(WORKING DATA)
[Start of section]

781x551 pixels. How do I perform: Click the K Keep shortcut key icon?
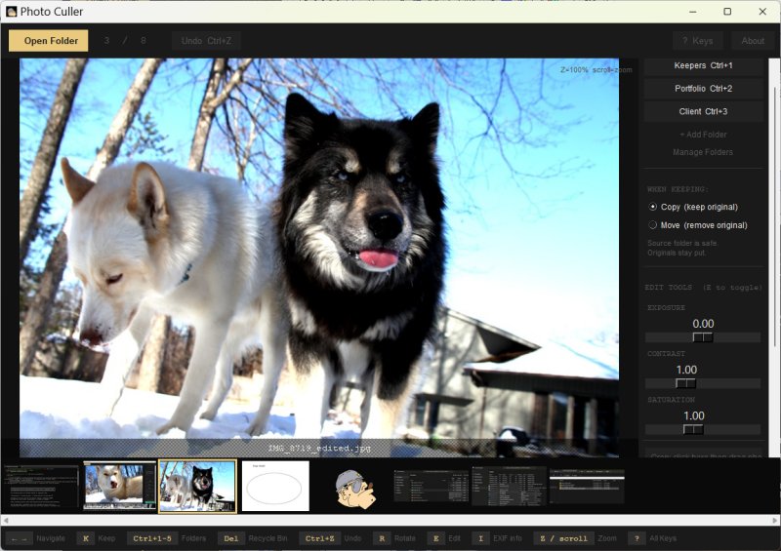coord(86,538)
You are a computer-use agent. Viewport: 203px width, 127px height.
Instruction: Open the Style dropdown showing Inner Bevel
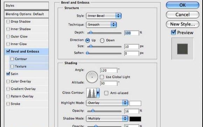(104, 16)
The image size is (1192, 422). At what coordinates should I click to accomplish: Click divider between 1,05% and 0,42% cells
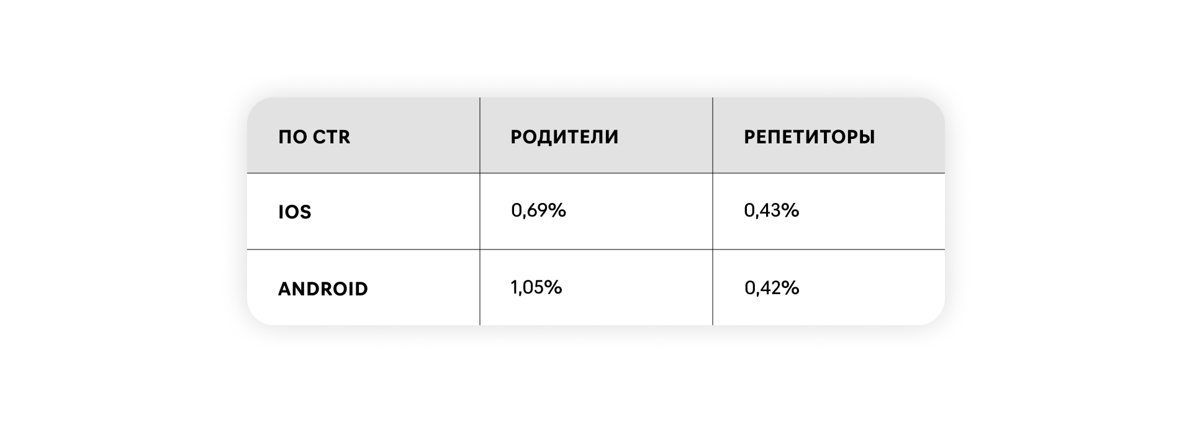tap(713, 287)
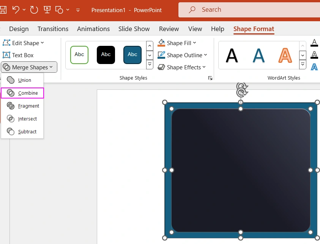320x244 pixels.
Task: Switch to the Animations tab
Action: click(93, 29)
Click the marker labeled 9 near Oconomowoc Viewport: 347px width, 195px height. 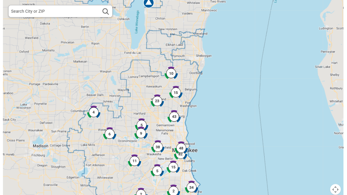coord(141,133)
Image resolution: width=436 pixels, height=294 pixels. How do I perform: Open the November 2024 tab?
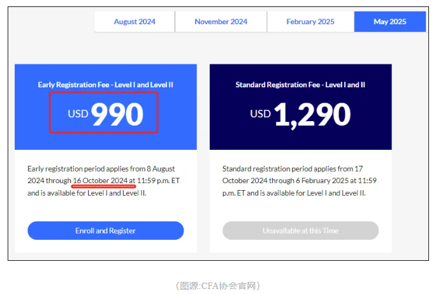pos(221,22)
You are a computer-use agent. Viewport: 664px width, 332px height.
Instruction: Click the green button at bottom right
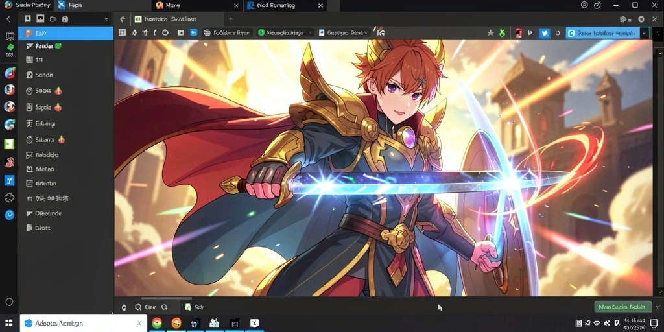point(623,307)
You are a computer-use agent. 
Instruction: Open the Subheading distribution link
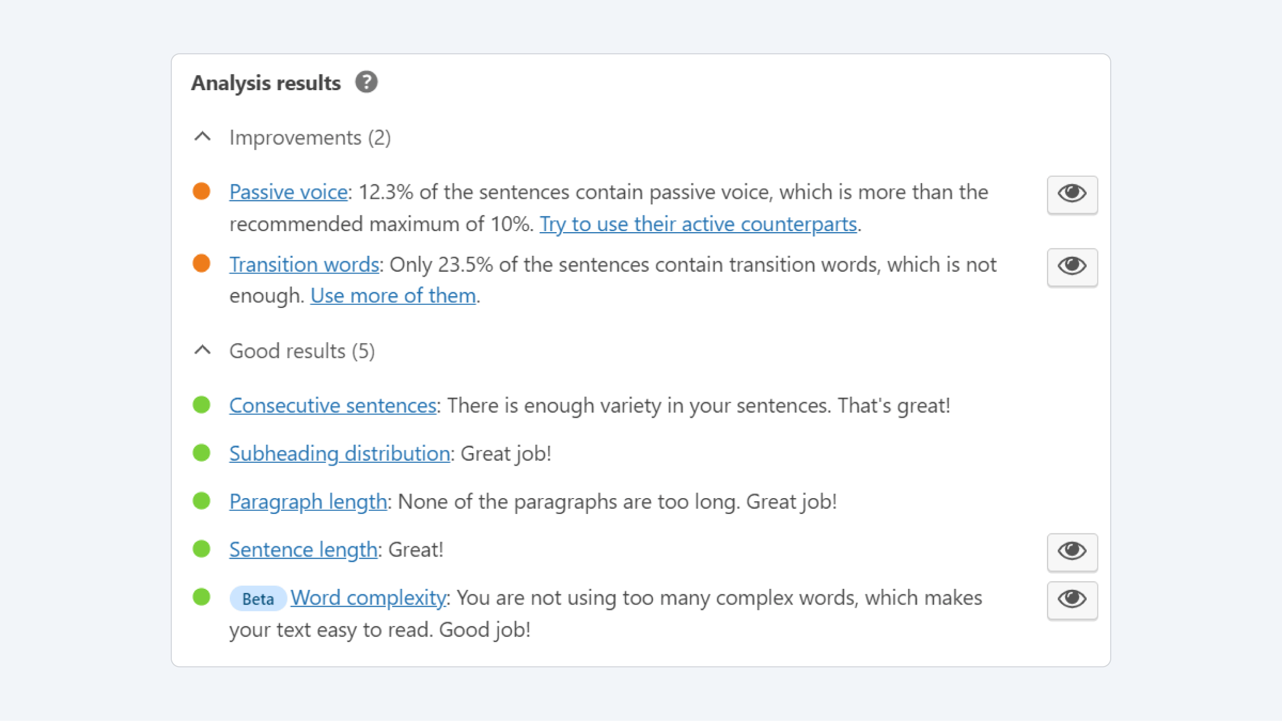[339, 453]
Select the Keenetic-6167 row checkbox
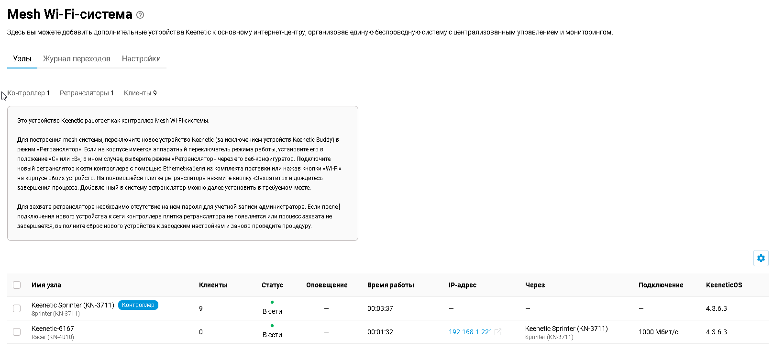Screen dimensions: 773x352 tap(17, 332)
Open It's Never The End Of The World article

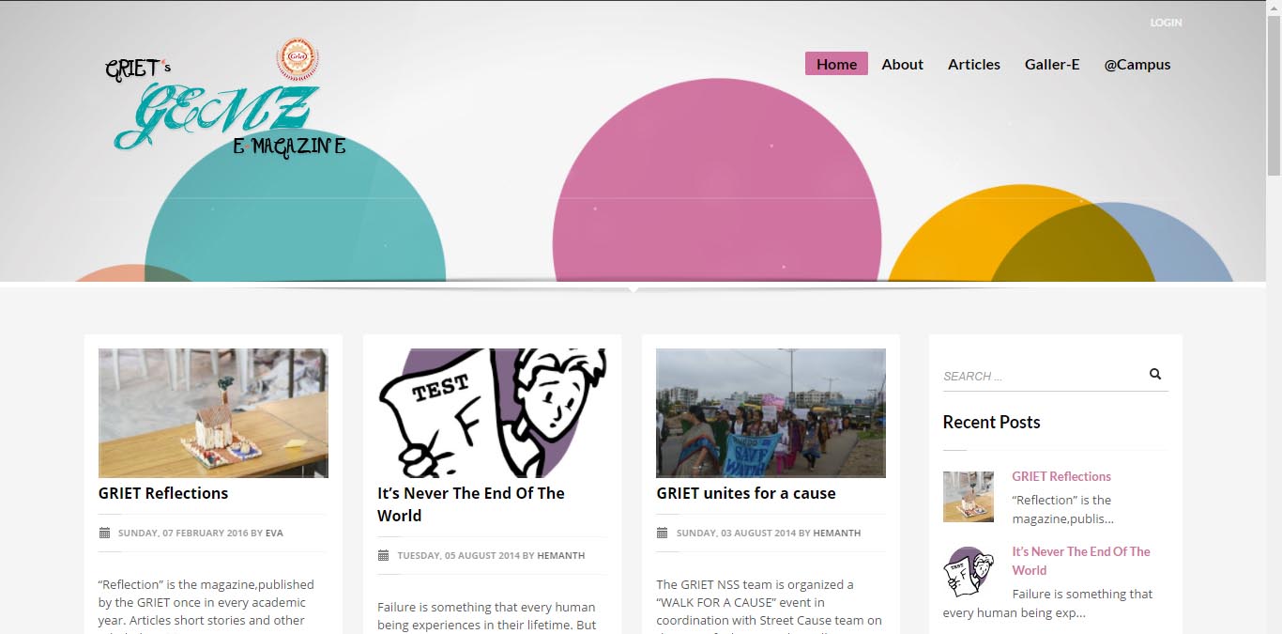pos(471,504)
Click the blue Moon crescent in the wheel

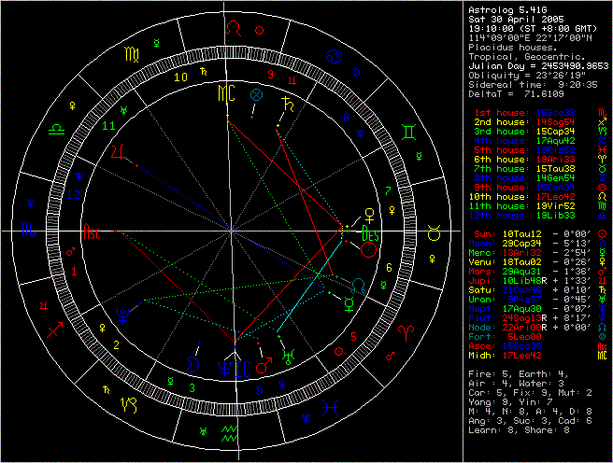pyautogui.click(x=193, y=362)
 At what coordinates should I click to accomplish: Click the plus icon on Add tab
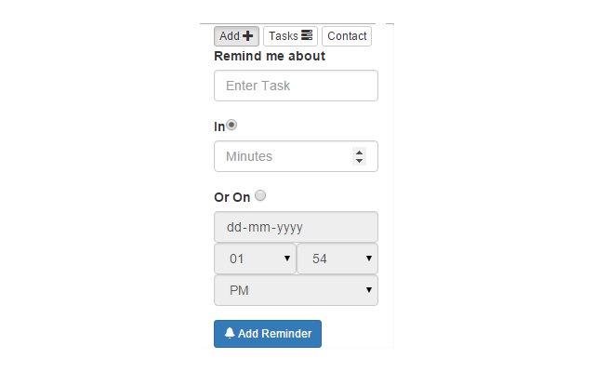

[End of section]

The lines above that hold the word "computer" are the ones to copy.

You are a computer-use agent. Viewport: 203px width, 127px height.
You are a computer-use agent. Viewport: 664px width, 332px height.
You are a computer-use agent. 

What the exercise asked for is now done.